Similar debates erupted in the early days of the globalization movement. In this case the kick-off was a piece called “Where Was the Color in Seattle?” (Martinez 2000), that sparked continual arguments about the nature of racial privilege, outreach versus alliance models, about how to accept the leadership of communities of color, and about the stifling effects of white guilt. The overwhelmingly white make-up of the emerging movement was felt to be a continual crisis. Certainly this was true of New York City Direct Action Network, originally founded to help coordinate the actions against the IMF and World Bank in Washington on April 16, 2000. DAN’s second major initiative was to help organize actions against the Republican Convention in Philadelphia that summer. In order to do so, a group of DAN organizers proposed to ally with SLAM, a radical student group based at Hunter College with a much more diverse membership, and several other POC-based organizations. In those days in the immediate wake of Seattle, everyone was eager to learn DAN’s tactics and forms of organization, so the latter were not averse; but they also insisted that the actions themselves focus on the case of Mumia Abu-Jamal (the Black activist and journalist then on death row in Philadelphia) and more broadly on the US Prison Industrial Complex, and racist nature of the criminal justice system.
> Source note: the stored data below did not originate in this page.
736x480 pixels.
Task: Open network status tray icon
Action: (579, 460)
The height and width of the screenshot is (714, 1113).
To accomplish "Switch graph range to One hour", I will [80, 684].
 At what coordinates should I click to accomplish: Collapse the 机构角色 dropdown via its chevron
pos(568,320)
These demands isolated a significant faction in DAN who had seen the convention protests as a chance to move from issues of global trade to a broader challenge to the existing political system as a whole; to juxtapose their own model of direct democracy to the kind of corporate-dominated representative democracy embodied by the conventions. Some felt the two were reconcilable: that prison and death penalties issues could be used, ultimately, to raise the same broader questions. Others felt the compromise was worth the opportunity to create an ongoing alliance. In the end, the effort did not, in fact, lead to an ongoing alliance, and resulting recriminations caused quite a number of activists to give up on DAN entirely. However,the alliance, however temporary, was quite helpful in disseminating DAN-like tactics and styles of decision making, and even anarchist ideas themselves, in wider activist circles. Shortly after NYC DAN effectively dissolved in 2003, a new “Anarchist People of Color” network (APOC) was in the process of taking shape, based on almost identical organizational principles.
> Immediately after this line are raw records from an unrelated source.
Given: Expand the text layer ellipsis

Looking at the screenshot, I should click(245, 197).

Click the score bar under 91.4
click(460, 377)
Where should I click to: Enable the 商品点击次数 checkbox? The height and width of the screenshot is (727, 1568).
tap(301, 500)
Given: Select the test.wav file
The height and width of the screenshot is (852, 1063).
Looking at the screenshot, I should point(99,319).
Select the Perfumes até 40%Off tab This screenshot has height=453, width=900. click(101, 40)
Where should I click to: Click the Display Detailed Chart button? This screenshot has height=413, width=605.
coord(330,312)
The early experience of APOC, however, already provides an excellent illustration of why direct-action-oriented groups had tended to be dominated by people classified as “white.” When those who lack white privilege began to adopt such politics, they found they faced completely different levels of police repression. As one particularly startling incident in Brooklyn revealed, APOC couldn’t even throw a benefit party in their own offices without having to worry about local police sweeping in to beat and arrest partygoers talking on the street.
All this was, perhaps, predictable. It is a notorious thing that during large-scale actions, police seem to target people of color for particular violence. As a result, many (non-anarchist) POC activist groups see direct action as itself a form of racial privilege, and made a great point of trying to keep those likely to engage in militant tactics away from their events. The short-lived Los Angeles DAN, which organized the protests against the Democratic convention in 2000, took the need to ally with community groups so seriously that they refused to allow their spaces to be used for anarchist meetings at all, and even employed marshals to exclude Black Bloc anarchists from their marches.
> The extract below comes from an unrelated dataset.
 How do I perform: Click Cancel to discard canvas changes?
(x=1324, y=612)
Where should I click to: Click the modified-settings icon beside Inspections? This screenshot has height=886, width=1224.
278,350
New York DAN was very different. To all intents and purposes it was itself an anarchist group. Still, it quickly found itself in trouble for its refusal take the same path as LA DAN. Immediately after A16, for instance, NYC DAN and an allied group—New York Reclaim the Streets—joined with several Mexican immigrant groups to organize a May Day march through lower Manhattan. It was to be an entirely peaceful—indeed, permitted—event, replete with musical bands and giant puppets. Still, as the marchers first assembled at Union Square, a tiny cluster of perhaps sixteen anarchists in Black Bloc appeared, simply intending to show the flag, as it were, and establish an overtly anarchist presence at the event. Before the march even started, police swooped in and arrested about a dozen of them. The Mexican organizers were outraged, but less at the police than at their DAN fellow organizers, accusing them of putting their people—many of them undocumented workers—at risk by allowing a Black Bloc to assemble to begin with. They swore never to work with DAN again.
It’s pretty obvious that when police launch preemptive strikes like this, fomenting divisions of this sort is half the point. The NYPD has actually proved remarkably adept at playing this sort of game, and has in fact made a habit, during particularly sensitive marches organized by POC groups, of nabbing one or two white anarchists on trumped-up charges. A year after the May Day March, during a march appealing for clemency for Native American activist Leonard Peltier in December 2000, for instance, an NYPD snatch squad suddenly broke into the middle of the march to tackle and drag away four (unmasked) anarchists. One was charged with possession of a battery-operated megaphone without a sound permit, the others with “resisting arrest.” This was a very delicate issue, and everyone was making strenuous efforts to avoid anything that could be interpreted as a provocation: none of the anarchists were wearing masks, the woman with the megaphone had not in fact been using it but simply carrying it from one permitted rally point to another (and anyway, as many pointed out, there’s no such thing as a moving sound permit). Still, the fact that everyone knew the arrests were a pretext and consciously intended to sow dissension didn’t really matter. Afterwards, many activists who based their strategy on building alliances with POC groups (including, in this case, several former members of Love & Rage, now turned Maoists) argued that the very presence of black-clad anarchists could itself be considered a provocation. As a result, such activists often ended up challenging the very principle of direct action.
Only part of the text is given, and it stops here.